Press Release

Tech Students Shoot for the Stars in Outreach Program Led by Johns Hopkins APL

Fri, 04/24/2020 - 12:18

It was four or five years ago, Tim Blizzard estimates, that he was enlisted to do a job for NASA. A technology teacher at Carroll County Career and Technology Center in Westminster, Maryland, Blizzard was assigned to make small, 1.7-pound, thin-walled frames to house electronics in a mock-up component of the International Space Station.

“It was just making potato chips,” Blizzard joked, but those little pieces started eating up a lot of his time. Blizzard said he spent every evening for weeks in his stuffy workshop, building parts late into the night, after spending his day teaching and working with students.

The experience left a scar on his memory, and it bled anew last fall when his friend Joseph Walters, a supervisor in APL’s Advanced Mechanical Fabrication area, approached him about collaborating on another NASA mission.

Walters reassured him, however, that it wasn’t just going to be him building the parts this time.
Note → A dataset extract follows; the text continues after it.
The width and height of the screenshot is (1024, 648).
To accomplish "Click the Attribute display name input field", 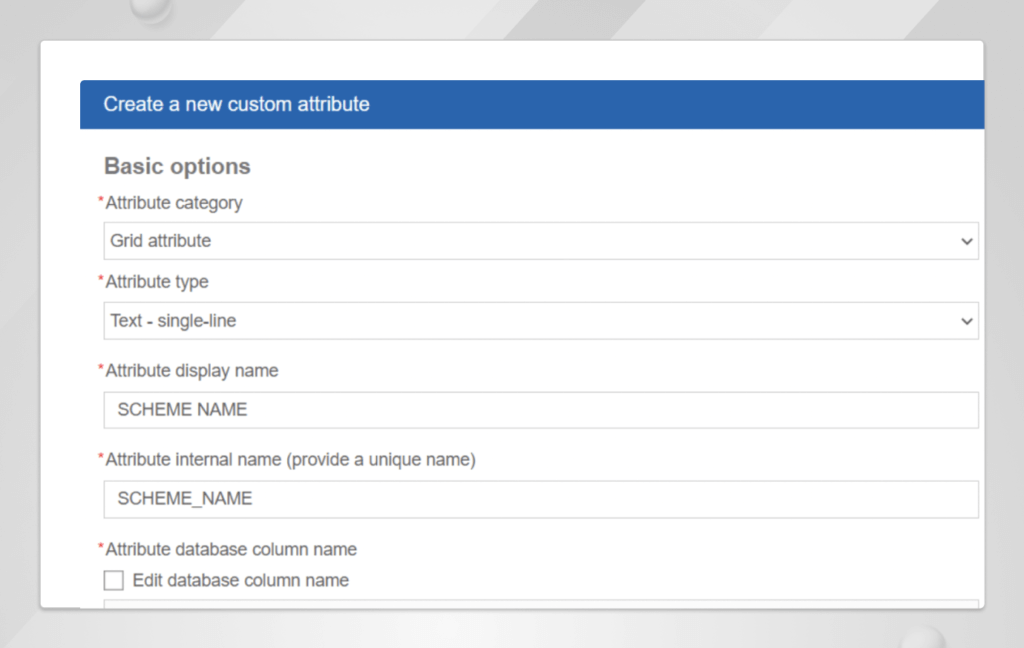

In fact, Blizzard’s students were going to do most of it.

With the aid of their teachers and volunteer machinists from APL, students built parts for a gondola that will carry multiple instruments to study the Sun’s magnetic fields.
With the aid of their teachers and volunteer machinists from APL, students built parts for a gondola that will carry multiple instruments to study the Sun’s magnetic fields.

Credit: Johns Hopkins APL

The idea was to give students a rare chance to build space mission hardware in their own classrooms. As a longstanding member of the Community College of Baltimore County’s advisory board, Walters was always on the lookout for opportunities to give technology students real-world experience and develop skills they otherwise wouldn’t — or couldn’t — get.

As with most careers, a wide canyon exists between what technology students learn in school and what they’re asked to do in the workforce. For those interested in working at a place such as APL, where machinists build parts, instruments or entire spacecraft using some of the most high-end technology available, the necessary skills exceed most preparation students receive.

“These guys have to be able to program these machines, run them and ensure the products they build are good,” Walters said. And those products must meet hair-splittingly-exact specifications.

At first, Walters considered having students build simple parts for NASA’s Europa Clipper mission, which more than 200 APL staff members are currently working on. “We weren’t going to send them anything overly complicated,” he said with a slight chuckle. But because of contractual issues and the structural fidelity required for the spacecraft, he opted for something less restrictive — a grant APL has to build a gondola for SUNRISE 3, one of NASA’s balloon programs.

Students use machining instruments and software to design and fabricate parts for the SUNRISE 3 gondola.
Students use machining instruments and software to design and fabricate parts for the SUNRISE 3 gondola.

Credit: Johns Hopkins APL

It’s a straightforward mission, the third of its kind. A balloon travels for roughly a week from Sweden to northern Canada, carrying instruments that examine the structure and dynamics of the Sun’s magnetic fields.

After talking with Blizzard and another friend, Frederick Mohlhenrich, who directs the Computer-Aided Machining and High-Performance Manufacturing program at Harford Technical High School in Bel Air, Maryland, late last fall, the plans started falling into place. APL would provide the tools, materials and assistance with construction, while the teachers provided the facilities and around three dozen students.

In January, they all got to work.

APL machinists Kameron Stevenson and Hunter Turco — alumni of the two high schools — and Erich Schulze, the lead mechanical engineer for SUNRISE 3 at APL, volunteered to help. As of March, the students had built several dozen parts for the mission.

“The whole program worked out great,” Blizzard said. “The students were always asking what they’d work on that day. They were thrilled!”

APL’s Hunter Turco (second from right), Erich Schulze (third from right) and Joseph Walters (fourth from right) join Tim Blizzard (far right) and his class at the Carroll County Career and Technology Center for a group photo.
APL’s Hunter Turco (second from right), Erich Schulze (third from right) and Joseph Walters (fourth from right) join Tim Blizzard (far right) and his class at the Carroll County Career and Technology Center for a group photo.

Credit: Johns Hopkins APL

Stevenson, who spent his off-hours volunteering for the program at Harford Tech before heading into work for his evening shift, recalled the awe of one student after Stevenson showed him how to design and code for a 3D model in their computer-aided machining software. “I could hear him say under his breath, ‘This is awesome,’” Stevenson said.

The group planned to continue the collaboration through the spring as more components of the gondola were constructed. But with schools shut down because of the COVID-19 pandemic, they were forced to suspend the program.

Regardless, all group members agreed that future collaborations were in order, including Blizzard, who said he’d participate in this program again in a heartbeat.

“We are in a unique position at APL to be an example of what manufacturing can be,” Stevenson said. “And I think, being an educational facility, it’s great to take opportunities to go out and show where students can do things at a much higher level.”